Korra, a filha bastarda da Nickelodeon
Avatar: A Lenda de Korra (2012-2015) é uma continuação da série Avatar, sendo esta a irmã mais nova da tão aclamada Lenda de Aang (2005-2008), joia produzida pelos estúdios da Nickelodeon na década passada e xodó pessoal de seus criadores, Michael Dante DiMartino e Bryan Konietzko. O show é conhecido por ser muito mais maduro enquanto narrativa em comparação a seu predecessor, levando temas como sexualidade, depressão e política para as telas da Nickelodeon (conhecida como canal de conteúdo infanto-juvenil), além de ter manchado as linhas entre “bem e mau”, dando mais complexidade a tópicos morais. ESTE REVIEW CONTÉM SPOILERS. SE VOCÊ AINDA NÃO ASSISTIU A ESSA OBRA-PRIMA, FAÇA O FAVOR E RETORNE A ESTE POST DEPOIS!

- Tarefas propostas
• a. Com base no trecho sobre A Lenda de Korra, responda:
(i) Em que período a série foi produzida?
(ii) Quem são os criadores mencionados?
(iii) Como a Nickelodeon é conhecida?
• b. Relacione todos os temas que, segundo o trecho sobre A Lenda de Korra, a série levou para as telas da Nickelodeon.
• c. Redija a continuação do trecho sobre A Lenda de Korra, começando logo após a última frase apresentada.
As linhas seguintes constituem material independente do trecho.

- Dados fornecidos
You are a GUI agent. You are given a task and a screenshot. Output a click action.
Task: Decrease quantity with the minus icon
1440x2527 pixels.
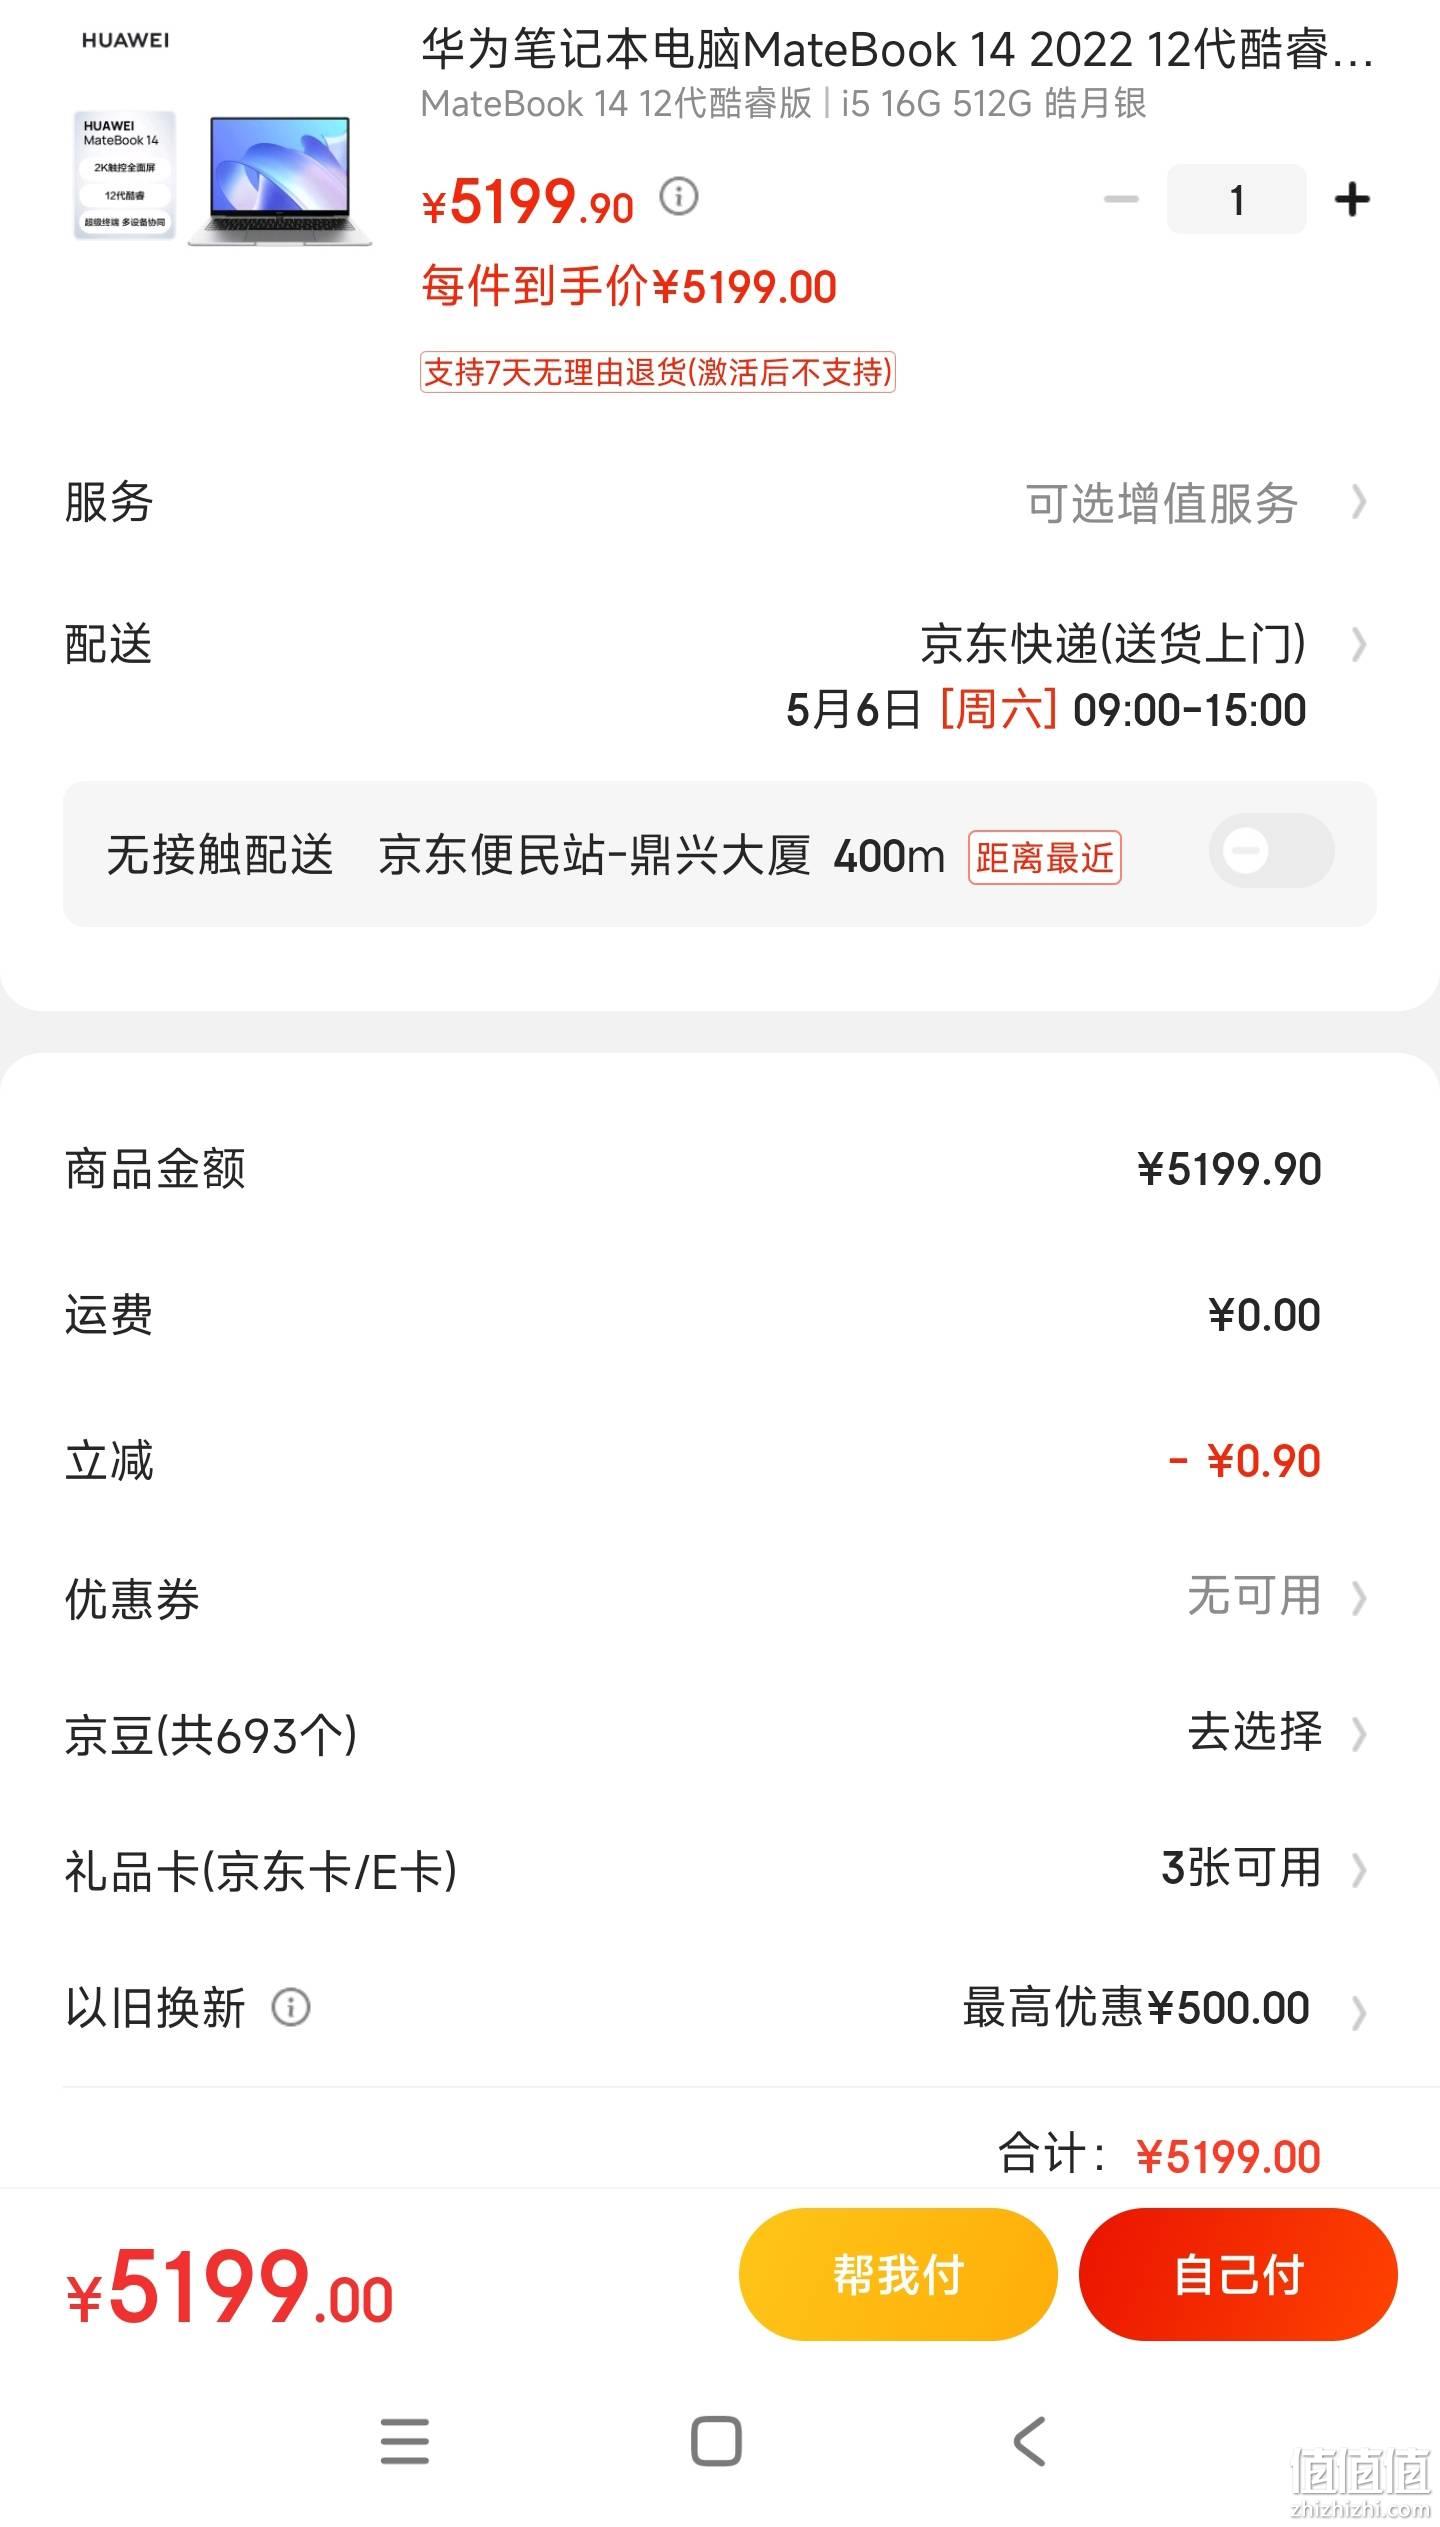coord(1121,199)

- Respostas por tarefa
• a.
(i) De 2012 a 2015.
(ii) Michael Dante DiMartino e Bryan Konietzko.
(iii) Como canal de conteúdo infanto-juvenil.

• b. Sexualidade, depressão e política.

• c.
A (dificuldade de) recepção
Os criadores (Bryke, como são chamados pelos fãs) foram intimidados logo no início com vários e-mails pedindo não um show sobre outro avatar, mas uma continuação direta de Aang. A preocupação sumiu depois do duo ter apresentado o trailer de Korra na San Diego Comic Con em 2012, onde foi recebido com muita euforia. Vendo a reação dos fãs, a Nickelodeon teve certeza de que o show seria uma ideia rentável. O que eles não esperavam era a falta de aceitação do público para as lentes mais maduras que Korra adota em sua narrativa. Além disso, nossa heroína já estava fadada a ser menos aceita que Aang pelo simples fato de ser mulher.
Livro Um: Ar
Começamos com uma grande novidade. Existe agora uma megalópole no mundo de Avatar, e ela conta com uma forte influência visual steampunk e os novos dobradores de ferro! Os dobradores de ferro de Republic City são a força policial da cidade, e é de tirar o fôlego quando os vemos em ação pela primeira vez indo atrás de Korra. A Avatar é escoltada para o gabinete pessoal de Lin Beifong, ninguém mais ninguém menos que a filha de Toph Beifong (melhor dobradora de terra de todos os tempos!).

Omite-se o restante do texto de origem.